This week, CWC member Ian Riddle walks us through the evolution of one of his pieces of writing. It’s a fascinating process, which some of you are sure to recognise.
“It all started as a bit of an experiment, beginning with an idea I had for a longish, short story set in a Cornish cemetery; a weird imagining of a conversation amongst the interred, tied together by a living narrator.
Tommy Tattle, a local legend in the vicinity of Poleryn, a Cornish coastal community, was and remains, in the story, a philanderer though death, he has had to accept, has imposed limitations to his physical activity even if still not to his mouth. Tommy always was a talker – an ideal protagonist for a script. As his dead mother swears, Tom began talking the moment he came out of the womb.

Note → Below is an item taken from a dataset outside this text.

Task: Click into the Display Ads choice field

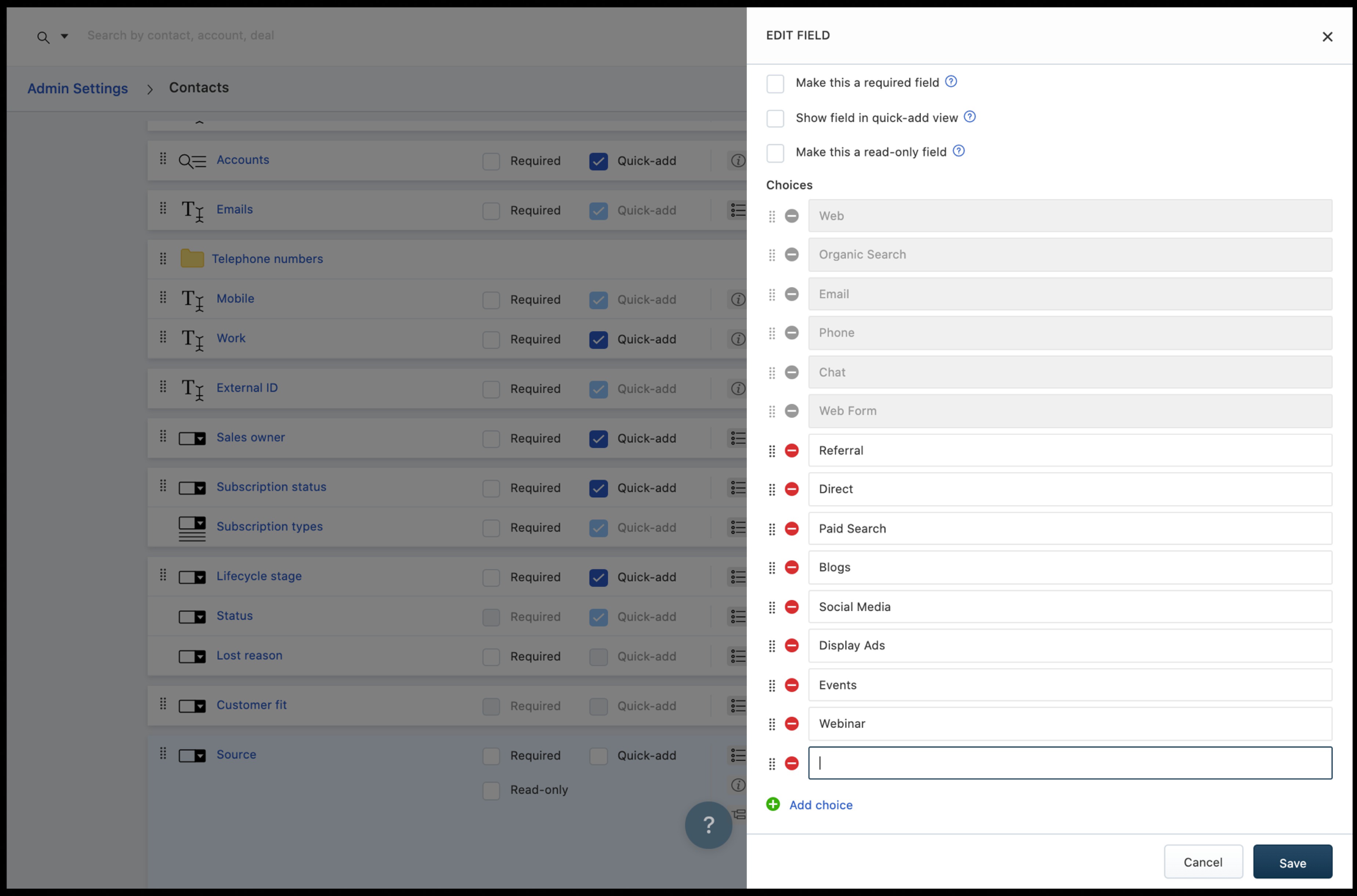Action: [x=1069, y=645]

From the start, I wrote the story in such a way that it was mostly dialogue, there was very little narrative in between. The reasoning was that I saw it as something that could be read equally as well by an individual or in parts, by a group.

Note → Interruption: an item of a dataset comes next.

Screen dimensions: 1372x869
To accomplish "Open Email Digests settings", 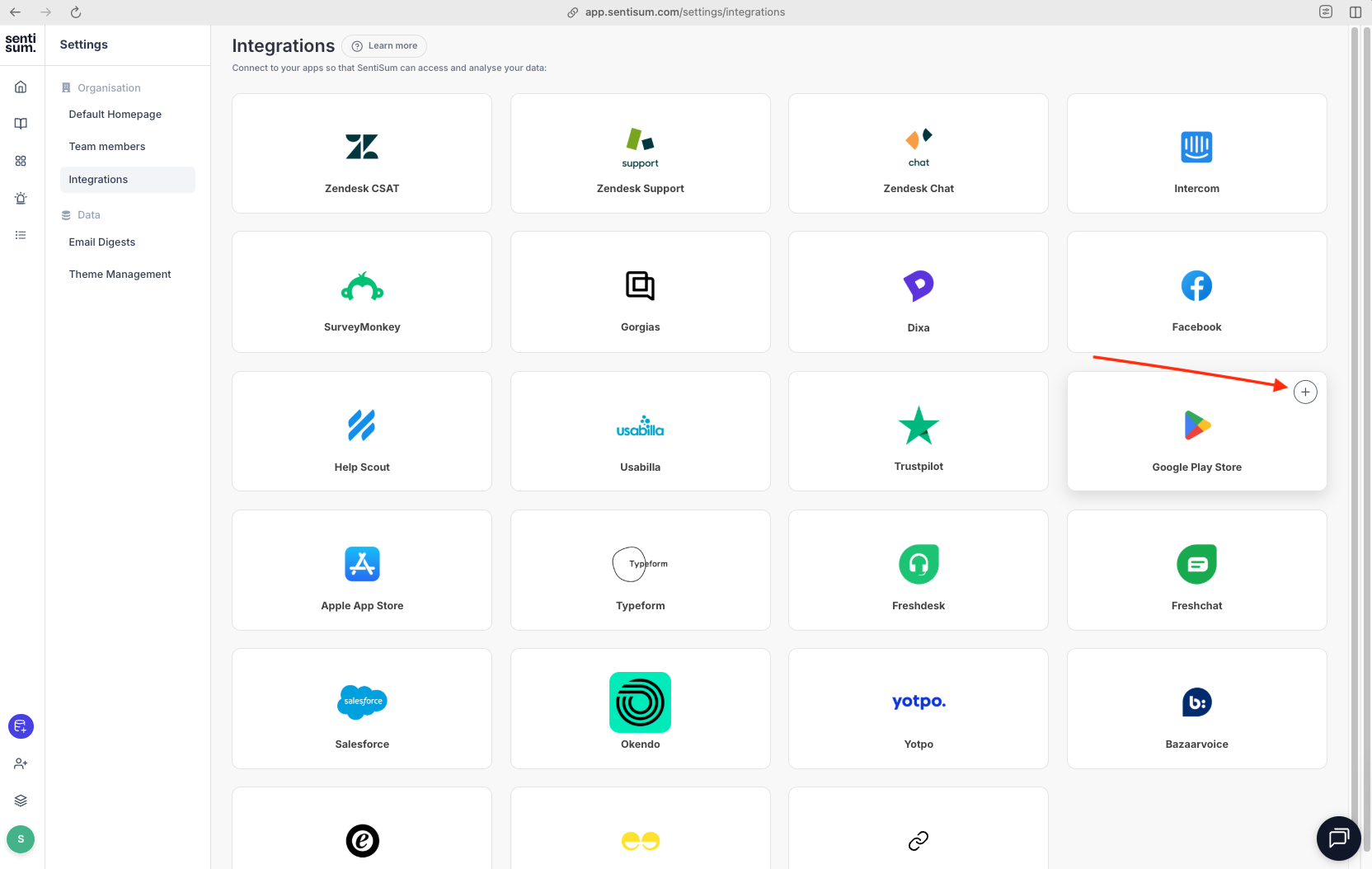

It didn’t take much to realise that, with one more move, making the narrator one of the characters, I actually had a play, my first, discounting my monologues, in the making. It became, A Piece for Radio – in one scene.
Script writing’s a medium I’ve only moved into since around Christmas and have now completed three although, to be fair, just one, this first, Legend – The Tale of Tommy Tattle, is of a longer length. The second is a half-hour one whilst the third is little more than a sketch.
Having completed the script version of Legend, I thought that to be the end of it but made the mistake, or otherwise, of rereading the original short story. I’m still not sure why, given that, at that point, they were pretty much identical but, as a statement of fact, suffice it to say, I did.
I don’t know how the rest of you work, but my writing leads me, not the other way around. I rarely have any notion of where it’s going when I start and seldom know where it’s going to finish until it arrives. It shouldn’t have been any surprise to me, therefore, that when I returned to the story version of Legend, I found it to be quite unhappy to be as truncated as it was. The play might have been content with its situation, but the story wasn’t. The latter positively demanded a much greater expansion of detail and is now at the point of becoming a short novel in its own right, with far more depth than ever originally envisaged.
On the plus side, mind, it looks as if I’ve not only a new novel well into the making, but the ‘play, based on the novel’, apart from the need for a tweak or two, here and there, is already all but written as well. Unfortunately, given that I’m tone-deaf it doesn’t look as if Legend, the musical is ever going to happen, mind!
Still, two out of three, and all that.”